(DATA PROVIDED begins)

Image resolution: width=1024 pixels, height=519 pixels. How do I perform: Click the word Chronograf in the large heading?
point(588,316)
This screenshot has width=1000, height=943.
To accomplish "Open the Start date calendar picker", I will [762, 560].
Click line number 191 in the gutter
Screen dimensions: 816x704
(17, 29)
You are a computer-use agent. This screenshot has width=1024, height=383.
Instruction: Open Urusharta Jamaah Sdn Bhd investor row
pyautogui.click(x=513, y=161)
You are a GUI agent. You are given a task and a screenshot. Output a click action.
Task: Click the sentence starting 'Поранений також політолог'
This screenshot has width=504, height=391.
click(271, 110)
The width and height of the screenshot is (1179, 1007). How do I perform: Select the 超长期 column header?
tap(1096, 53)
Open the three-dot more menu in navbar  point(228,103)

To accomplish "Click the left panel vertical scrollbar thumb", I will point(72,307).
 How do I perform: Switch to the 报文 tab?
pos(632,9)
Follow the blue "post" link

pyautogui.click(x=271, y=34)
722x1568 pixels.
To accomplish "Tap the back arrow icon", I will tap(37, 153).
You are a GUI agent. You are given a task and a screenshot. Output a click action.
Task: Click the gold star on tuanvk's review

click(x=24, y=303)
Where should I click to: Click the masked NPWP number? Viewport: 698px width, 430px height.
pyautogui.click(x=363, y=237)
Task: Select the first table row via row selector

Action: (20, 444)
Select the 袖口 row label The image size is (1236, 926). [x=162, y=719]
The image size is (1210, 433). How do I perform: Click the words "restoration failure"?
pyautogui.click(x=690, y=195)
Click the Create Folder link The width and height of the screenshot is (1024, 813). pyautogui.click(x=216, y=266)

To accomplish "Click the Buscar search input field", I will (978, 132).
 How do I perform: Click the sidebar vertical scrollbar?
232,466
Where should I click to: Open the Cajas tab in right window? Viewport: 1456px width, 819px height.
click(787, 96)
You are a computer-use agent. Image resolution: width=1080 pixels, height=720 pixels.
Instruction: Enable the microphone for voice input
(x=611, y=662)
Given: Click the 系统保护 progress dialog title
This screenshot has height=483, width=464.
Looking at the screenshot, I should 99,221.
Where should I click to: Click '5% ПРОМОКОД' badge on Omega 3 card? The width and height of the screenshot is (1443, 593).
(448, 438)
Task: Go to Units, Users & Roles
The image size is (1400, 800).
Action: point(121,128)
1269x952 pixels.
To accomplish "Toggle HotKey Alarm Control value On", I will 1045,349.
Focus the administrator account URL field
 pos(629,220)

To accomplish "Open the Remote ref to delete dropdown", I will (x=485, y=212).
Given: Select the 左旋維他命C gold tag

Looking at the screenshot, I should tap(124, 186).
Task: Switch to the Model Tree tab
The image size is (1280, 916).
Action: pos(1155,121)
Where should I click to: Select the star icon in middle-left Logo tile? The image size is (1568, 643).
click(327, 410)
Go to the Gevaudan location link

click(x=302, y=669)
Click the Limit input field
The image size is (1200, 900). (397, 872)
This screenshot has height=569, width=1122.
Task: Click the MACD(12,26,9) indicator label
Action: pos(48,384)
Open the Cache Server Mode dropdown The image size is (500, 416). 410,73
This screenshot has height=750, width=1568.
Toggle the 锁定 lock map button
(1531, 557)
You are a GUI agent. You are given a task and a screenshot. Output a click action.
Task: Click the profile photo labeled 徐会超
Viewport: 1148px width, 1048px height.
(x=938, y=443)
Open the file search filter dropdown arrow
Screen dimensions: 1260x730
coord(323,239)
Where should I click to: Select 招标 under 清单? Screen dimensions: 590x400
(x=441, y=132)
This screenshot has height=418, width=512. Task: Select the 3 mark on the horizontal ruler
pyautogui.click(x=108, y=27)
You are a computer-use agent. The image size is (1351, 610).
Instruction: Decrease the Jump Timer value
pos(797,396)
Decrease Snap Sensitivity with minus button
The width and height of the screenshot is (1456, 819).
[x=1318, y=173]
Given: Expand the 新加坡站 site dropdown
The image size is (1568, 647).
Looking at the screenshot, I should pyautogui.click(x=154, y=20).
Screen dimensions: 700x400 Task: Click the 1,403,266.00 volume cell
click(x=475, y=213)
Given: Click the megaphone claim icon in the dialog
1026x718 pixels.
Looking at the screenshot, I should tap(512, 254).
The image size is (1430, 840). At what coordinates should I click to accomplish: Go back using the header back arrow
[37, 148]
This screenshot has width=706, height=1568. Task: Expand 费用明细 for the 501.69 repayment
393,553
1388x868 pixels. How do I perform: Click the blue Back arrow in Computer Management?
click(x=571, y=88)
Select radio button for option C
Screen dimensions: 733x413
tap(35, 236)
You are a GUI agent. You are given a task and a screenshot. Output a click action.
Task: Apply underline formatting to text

(DATA PROVIDED ends)

> EXERCISE
A full, exact copy of the entries is required. Return it.

> ANSWER TO THIS PROBLEM
Image resolution: width=1024 pixels, height=519 pixels. How do I perform: Click the word Chronograf in the large heading?
point(588,316)
This screenshot has width=1000, height=943.
To accomplish "Open the Start date calendar picker", I will [762, 560].
Click line number 191 in the gutter
Screen dimensions: 816x704
(17, 29)
You are a computer-use agent. This screenshot has width=1024, height=383.
Instruction: Open Urusharta Jamaah Sdn Bhd investor row
pyautogui.click(x=513, y=161)
You are a GUI agent. You are given a task and a screenshot. Output a click action.
Task: Click the sentence starting 'Поранений також політолог'
This screenshot has width=504, height=391.
click(271, 110)
The width and height of the screenshot is (1179, 1007). How do I perform: Select the 超长期 column header?
tap(1096, 53)
Open the three-dot more menu in navbar  point(228,103)

To accomplish "Click the left panel vertical scrollbar thumb", I will point(72,307).
 How do I perform: Switch to the 报文 tab?
pos(632,9)
Follow the blue "post" link

pyautogui.click(x=271, y=34)
722x1568 pixels.
To accomplish "Tap the back arrow icon", I will tap(37, 153).
You are a GUI agent. You are given a task and a screenshot. Output a click action.
Task: Click the gold star on tuanvk's review

click(x=24, y=303)
Where should I click to: Click the masked NPWP number? Viewport: 698px width, 430px height.
pyautogui.click(x=363, y=237)
Task: Select the first table row via row selector

Action: (20, 444)
Select the 袖口 row label The image size is (1236, 926). [x=162, y=719]
The image size is (1210, 433). How do I perform: Click the words "restoration failure"?
pyautogui.click(x=690, y=195)
Click the Create Folder link The width and height of the screenshot is (1024, 813). pyautogui.click(x=216, y=266)

To accomplish "Click the Buscar search input field", I will (978, 132).
 How do I perform: Click the sidebar vertical scrollbar?
232,466
Where should I click to: Open the Cajas tab in right window? Viewport: 1456px width, 819px height.
click(787, 96)
You are a computer-use agent. Image resolution: width=1080 pixels, height=720 pixels.
Instruction: Enable the microphone for voice input
(x=611, y=662)
Given: Click the 系统保护 progress dialog title
This screenshot has height=483, width=464.
Looking at the screenshot, I should 99,221.
Where should I click to: Click '5% ПРОМОКОД' badge on Omega 3 card? The width and height of the screenshot is (1443, 593).
(448, 438)
Task: Go to Units, Users & Roles
The image size is (1400, 800).
Action: point(121,128)
1269x952 pixels.
To accomplish "Toggle HotKey Alarm Control value On", I will 1045,349.
Focus the administrator account URL field
 pos(629,220)

To accomplish "Open the Remote ref to delete dropdown", I will (x=485, y=212).
Given: Select the 左旋維他命C gold tag

Looking at the screenshot, I should tap(124, 186).
Task: Switch to the Model Tree tab
The image size is (1280, 916).
Action: pos(1155,121)
Where should I click to: Select the star icon in middle-left Logo tile? The image size is (1568, 643).
click(327, 410)
Go to the Gevaudan location link

click(x=302, y=669)
Click the Limit input field
The image size is (1200, 900). (397, 872)
This screenshot has height=569, width=1122.
Task: Click the MACD(12,26,9) indicator label
Action: pos(48,384)
Open the Cache Server Mode dropdown The image size is (500, 416). 410,73
This screenshot has height=750, width=1568.
Toggle the 锁定 lock map button
(1531, 557)
You are a GUI agent. You are given a task and a screenshot. Output a click action.
Task: Click the profile photo labeled 徐会超
Viewport: 1148px width, 1048px height.
(x=938, y=443)
Open the file search filter dropdown arrow
Screen dimensions: 1260x730
coord(323,239)
Where should I click to: Select 招标 under 清单? Screen dimensions: 590x400
(x=441, y=132)
This screenshot has height=418, width=512. Task: Select the 3 mark on the horizontal ruler
pyautogui.click(x=108, y=27)
You are a computer-use agent. The image size is (1351, 610).
Instruction: Decrease the Jump Timer value
pos(797,396)
Decrease Snap Sensitivity with minus button
The width and height of the screenshot is (1456, 819).
[x=1318, y=173]
Given: Expand the 新加坡站 site dropdown
The image size is (1568, 647).
Looking at the screenshot, I should pyautogui.click(x=154, y=20).
Screen dimensions: 700x400 Task: Click the 1,403,266.00 volume cell
click(x=475, y=213)
Given: Click the megaphone claim icon in the dialog
1026x718 pixels.
Looking at the screenshot, I should tap(512, 254).
The image size is (1430, 840). At what coordinates should I click to accomplish: Go back using the header back arrow
[37, 148]
This screenshot has width=706, height=1568. Task: Expand 费用明细 for the 501.69 repayment
393,553
1388x868 pixels. How do I perform: Click the blue Back arrow in Computer Management?
click(x=571, y=88)
Select radio button for option C
Screen dimensions: 733x413
tap(35, 236)
You are a GUI agent. You are given a task and a screenshot. Output a click action.
Task: Apply underline formatting to text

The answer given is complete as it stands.